上部のシャッターが入っているだろう場所から垂れ下がった少し汚れた垂れ幕には「リサイクルショップ」と書かれており、手書きの「本日最終日」の紙が、これまたやる気のないガムテープで留められていた。
こんなのやっていたっけ?
毎日通る商店街だ。昨日は無かったように思うが、歩きながらイヤホンで英単語を覚えるためのアプリの音を流しているため、気が付かなかったのかもと考え直す。
日がくれ始めた空気は少し寒くなってきた。それとともに受験勉強の息苦しさが上がった気がする。焦っても勉強は進まない。ひとつひとつ積み上げるしかない。砂時計の砂のように。わかっていても一七歳の祐介には砂は自らの意志とは無縁に落ちる。時間は静かに、確実に落ち重なって山となっていく。目には見えない小さな一粒一粒が、静寂でないと聞こえない音をともないながら、落ち、積もり層を作っていく。知識なのか澱なのか。砂がすべて落ち切った瞬間が早く来て欲しい、でもまだその準備が整っていないんだ。静かに大声で。手を止めたふとした瞬間に。
少しのぞいていこう。
客もいないが、コレを並べた主人もいないようだ。盗まれたらどうすんだろう?
environment
環境
耳から聞こえる女性の声に心のなかで呟く。
雑多に並べられてる小物は主にガチャポンの景品のようなものが多かった。
そういえば姉はこういう小物が好きだったっけ。
アニメやマンガのキャラクターではなく、生活用品が小さくなった景品の出来が最近はすごく良いとこの前帰省したときに力説していたな。
according to
~によれば
目に留まったのは懐中時計のミニチュアだった。それだけが他の小物に比べて少し大きく精巧に見えた。小さな透明な袋を手に取って顔に近づけてみる。プラスチック製だが、金属に近い鈍い金色をうまく表現していた。時計の針はもちろん動かいていない。
comfortable
心地よい
「良いのに目をつけたね」
イヤホンから聞こえる音声に続けて聞こえたのでギョッとして瞬間身体を強張らせる。
目の端に中年の痩せた男が見えた。
慌ててイヤホンの片方を外しポケットに入れる。
「すいません」
とっさに謝った祐介に男の方も申し訳無さそうな顔をした。
「ごめんごめん。最近のイヤホンは線が無いんだね。驚かせて申し訳ない」
声のトーンは軽い。
「いえ」
「それは他のヤツと違ってガチャポンの景品じゃないんだよ」
「そうなんですか?」
「あぁ、『不思議の国のアリス』って知ってるかい」
「ルイス・キャロル」
「お、よく知ってるね」
世界史のイギリス文学で出てきた。
「そこに出てくるうさぎが持ってる懐中時計なんだ」
「そうなんですか」
「元々はそのフィギュアかなんかの付属品なんだが、肝心のフィギュアが無いもんでね」
確かにうさぎはいない。
「だもんで、ガチャポンと一緒にならべているわけさ」
「へー」
substance
物質
「あの、コレください」
夜が更け、少し開けた窓の隙間からはもう虫の声は聞こえていない。時折、帰宅したであろう車の音が遠くにある。少し冷たい空気が忍び込んで来てたが、その方が頭が働く。

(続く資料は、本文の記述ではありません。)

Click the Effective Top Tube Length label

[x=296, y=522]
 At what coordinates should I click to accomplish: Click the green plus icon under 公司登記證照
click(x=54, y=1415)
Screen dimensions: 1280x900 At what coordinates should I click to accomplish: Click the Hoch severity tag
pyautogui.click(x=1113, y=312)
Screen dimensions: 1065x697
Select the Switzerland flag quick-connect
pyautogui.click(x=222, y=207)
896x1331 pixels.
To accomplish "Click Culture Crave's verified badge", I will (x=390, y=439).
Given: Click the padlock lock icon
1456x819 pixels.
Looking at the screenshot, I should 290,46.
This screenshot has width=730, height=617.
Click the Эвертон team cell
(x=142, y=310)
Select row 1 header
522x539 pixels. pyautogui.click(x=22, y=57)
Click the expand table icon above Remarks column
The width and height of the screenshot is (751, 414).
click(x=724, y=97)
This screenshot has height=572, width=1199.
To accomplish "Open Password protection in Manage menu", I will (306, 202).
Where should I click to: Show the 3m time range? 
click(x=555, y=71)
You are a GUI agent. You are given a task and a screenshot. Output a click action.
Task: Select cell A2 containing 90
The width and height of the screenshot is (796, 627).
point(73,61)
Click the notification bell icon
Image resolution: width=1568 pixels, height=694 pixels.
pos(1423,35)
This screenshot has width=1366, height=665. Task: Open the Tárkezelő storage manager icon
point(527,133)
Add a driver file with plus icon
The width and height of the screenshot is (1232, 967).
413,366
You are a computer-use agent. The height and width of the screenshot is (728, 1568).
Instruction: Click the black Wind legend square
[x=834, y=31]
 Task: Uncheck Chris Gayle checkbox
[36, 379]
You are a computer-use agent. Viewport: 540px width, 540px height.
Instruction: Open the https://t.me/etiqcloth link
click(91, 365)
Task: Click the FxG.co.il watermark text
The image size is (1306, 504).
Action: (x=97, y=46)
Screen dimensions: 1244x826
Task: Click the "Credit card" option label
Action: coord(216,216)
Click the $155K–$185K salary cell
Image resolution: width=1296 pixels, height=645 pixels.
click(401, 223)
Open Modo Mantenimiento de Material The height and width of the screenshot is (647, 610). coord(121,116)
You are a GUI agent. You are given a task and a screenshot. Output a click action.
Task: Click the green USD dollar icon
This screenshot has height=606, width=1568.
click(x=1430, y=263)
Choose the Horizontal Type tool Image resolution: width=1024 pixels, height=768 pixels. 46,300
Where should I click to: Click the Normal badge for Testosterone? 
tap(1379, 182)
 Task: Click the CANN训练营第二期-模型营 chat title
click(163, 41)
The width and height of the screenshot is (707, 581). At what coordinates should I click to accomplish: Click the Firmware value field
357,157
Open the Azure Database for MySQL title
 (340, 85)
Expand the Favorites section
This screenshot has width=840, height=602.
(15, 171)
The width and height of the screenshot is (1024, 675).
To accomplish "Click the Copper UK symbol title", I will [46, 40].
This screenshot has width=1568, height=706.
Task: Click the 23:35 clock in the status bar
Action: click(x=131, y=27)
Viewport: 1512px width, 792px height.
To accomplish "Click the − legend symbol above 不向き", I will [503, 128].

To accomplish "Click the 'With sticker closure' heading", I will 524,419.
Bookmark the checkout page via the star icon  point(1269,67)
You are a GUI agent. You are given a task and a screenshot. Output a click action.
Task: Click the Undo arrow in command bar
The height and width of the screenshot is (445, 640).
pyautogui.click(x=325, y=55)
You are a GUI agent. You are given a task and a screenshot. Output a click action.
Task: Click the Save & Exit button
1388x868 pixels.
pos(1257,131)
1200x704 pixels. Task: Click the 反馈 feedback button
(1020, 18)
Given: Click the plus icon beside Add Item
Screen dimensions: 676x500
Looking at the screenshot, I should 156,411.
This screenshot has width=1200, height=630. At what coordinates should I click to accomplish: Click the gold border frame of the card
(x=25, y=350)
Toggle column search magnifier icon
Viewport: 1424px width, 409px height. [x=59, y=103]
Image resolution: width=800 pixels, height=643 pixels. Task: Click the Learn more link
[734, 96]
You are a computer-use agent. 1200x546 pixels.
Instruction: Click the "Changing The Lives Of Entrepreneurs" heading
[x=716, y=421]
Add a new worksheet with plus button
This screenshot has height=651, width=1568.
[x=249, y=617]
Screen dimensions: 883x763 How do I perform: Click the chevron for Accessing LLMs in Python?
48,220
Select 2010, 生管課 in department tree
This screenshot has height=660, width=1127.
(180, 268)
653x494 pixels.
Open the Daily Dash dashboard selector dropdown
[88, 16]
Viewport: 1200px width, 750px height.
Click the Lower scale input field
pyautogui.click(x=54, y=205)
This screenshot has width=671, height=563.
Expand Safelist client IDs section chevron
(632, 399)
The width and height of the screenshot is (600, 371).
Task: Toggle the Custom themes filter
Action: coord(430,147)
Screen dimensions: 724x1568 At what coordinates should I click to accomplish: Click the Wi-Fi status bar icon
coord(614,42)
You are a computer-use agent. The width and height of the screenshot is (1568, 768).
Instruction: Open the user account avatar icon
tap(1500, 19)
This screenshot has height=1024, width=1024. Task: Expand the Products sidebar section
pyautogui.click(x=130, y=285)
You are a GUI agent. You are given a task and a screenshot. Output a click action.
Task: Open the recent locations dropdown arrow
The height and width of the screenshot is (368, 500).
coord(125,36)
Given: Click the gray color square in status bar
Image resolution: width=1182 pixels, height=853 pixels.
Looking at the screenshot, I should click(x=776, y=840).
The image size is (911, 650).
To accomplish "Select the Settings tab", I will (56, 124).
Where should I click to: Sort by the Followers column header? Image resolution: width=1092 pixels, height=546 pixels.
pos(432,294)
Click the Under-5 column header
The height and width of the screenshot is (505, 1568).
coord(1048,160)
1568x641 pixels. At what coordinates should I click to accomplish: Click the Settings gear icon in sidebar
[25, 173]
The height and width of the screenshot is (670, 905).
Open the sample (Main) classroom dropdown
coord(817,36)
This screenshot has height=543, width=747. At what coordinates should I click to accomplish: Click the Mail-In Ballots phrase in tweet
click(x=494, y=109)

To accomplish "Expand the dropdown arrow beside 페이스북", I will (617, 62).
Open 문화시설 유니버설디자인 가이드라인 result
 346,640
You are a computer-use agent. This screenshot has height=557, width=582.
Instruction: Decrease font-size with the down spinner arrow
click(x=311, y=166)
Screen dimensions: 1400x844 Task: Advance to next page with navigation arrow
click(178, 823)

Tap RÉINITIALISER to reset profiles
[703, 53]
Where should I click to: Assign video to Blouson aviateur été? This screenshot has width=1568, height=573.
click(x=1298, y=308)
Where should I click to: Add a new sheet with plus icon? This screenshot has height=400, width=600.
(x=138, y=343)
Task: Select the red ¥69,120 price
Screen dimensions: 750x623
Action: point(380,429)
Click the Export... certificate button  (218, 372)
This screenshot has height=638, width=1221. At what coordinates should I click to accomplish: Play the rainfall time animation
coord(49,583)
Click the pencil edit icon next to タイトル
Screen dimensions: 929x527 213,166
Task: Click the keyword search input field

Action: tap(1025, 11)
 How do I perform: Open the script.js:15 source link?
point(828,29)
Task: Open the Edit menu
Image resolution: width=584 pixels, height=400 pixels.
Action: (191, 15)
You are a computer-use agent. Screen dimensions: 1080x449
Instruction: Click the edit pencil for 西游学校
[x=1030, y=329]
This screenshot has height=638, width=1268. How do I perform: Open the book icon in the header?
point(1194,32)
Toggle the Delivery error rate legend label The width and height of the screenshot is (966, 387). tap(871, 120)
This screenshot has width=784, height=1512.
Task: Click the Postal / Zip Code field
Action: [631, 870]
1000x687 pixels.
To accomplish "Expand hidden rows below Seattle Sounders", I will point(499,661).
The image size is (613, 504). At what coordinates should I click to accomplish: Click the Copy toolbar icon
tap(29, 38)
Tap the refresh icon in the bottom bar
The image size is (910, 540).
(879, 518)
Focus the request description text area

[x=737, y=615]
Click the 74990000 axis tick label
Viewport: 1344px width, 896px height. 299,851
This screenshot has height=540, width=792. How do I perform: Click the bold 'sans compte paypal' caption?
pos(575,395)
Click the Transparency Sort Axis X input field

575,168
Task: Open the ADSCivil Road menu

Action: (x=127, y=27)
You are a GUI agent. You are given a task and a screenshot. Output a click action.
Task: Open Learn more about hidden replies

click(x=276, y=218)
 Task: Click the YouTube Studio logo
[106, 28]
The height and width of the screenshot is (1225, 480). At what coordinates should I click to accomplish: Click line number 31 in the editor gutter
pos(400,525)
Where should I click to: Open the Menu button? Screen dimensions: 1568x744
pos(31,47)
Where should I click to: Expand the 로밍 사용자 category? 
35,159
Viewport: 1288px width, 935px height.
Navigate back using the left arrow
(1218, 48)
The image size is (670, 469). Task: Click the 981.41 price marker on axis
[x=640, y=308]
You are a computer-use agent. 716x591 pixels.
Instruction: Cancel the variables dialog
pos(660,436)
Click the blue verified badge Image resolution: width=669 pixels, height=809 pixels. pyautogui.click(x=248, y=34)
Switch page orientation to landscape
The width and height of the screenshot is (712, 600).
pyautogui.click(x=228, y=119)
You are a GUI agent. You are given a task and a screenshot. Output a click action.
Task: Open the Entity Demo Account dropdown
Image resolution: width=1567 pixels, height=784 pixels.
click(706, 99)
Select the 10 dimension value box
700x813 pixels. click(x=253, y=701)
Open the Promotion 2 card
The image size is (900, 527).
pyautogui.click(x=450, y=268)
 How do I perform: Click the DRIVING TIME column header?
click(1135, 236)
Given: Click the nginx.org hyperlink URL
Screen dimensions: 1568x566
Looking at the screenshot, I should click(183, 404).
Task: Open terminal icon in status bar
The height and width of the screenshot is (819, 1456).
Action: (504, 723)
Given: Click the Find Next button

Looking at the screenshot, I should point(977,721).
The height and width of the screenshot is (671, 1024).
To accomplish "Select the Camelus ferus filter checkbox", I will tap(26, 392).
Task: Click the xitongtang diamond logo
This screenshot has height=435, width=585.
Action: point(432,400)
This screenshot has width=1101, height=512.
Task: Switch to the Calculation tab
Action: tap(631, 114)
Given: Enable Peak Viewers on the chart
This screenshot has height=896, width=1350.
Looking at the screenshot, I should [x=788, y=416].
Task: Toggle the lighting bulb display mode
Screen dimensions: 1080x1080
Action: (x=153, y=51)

机の上に広げられた問題集を見ながら、ノートに解答を書き込む。シャープペンシルが刻む音はだいたいが滑らかで、時々に止まっている。
ふぅ
一ページを終えて、椅子の背もたれに身体を預けるとキィっと鳴った。両手の指を絡ませて腕を頭の上に上げて上半身の筋肉を伸ばす。ゴキッと背骨がなった。肩もけっこう固くなっていた。割と集中できてたかな。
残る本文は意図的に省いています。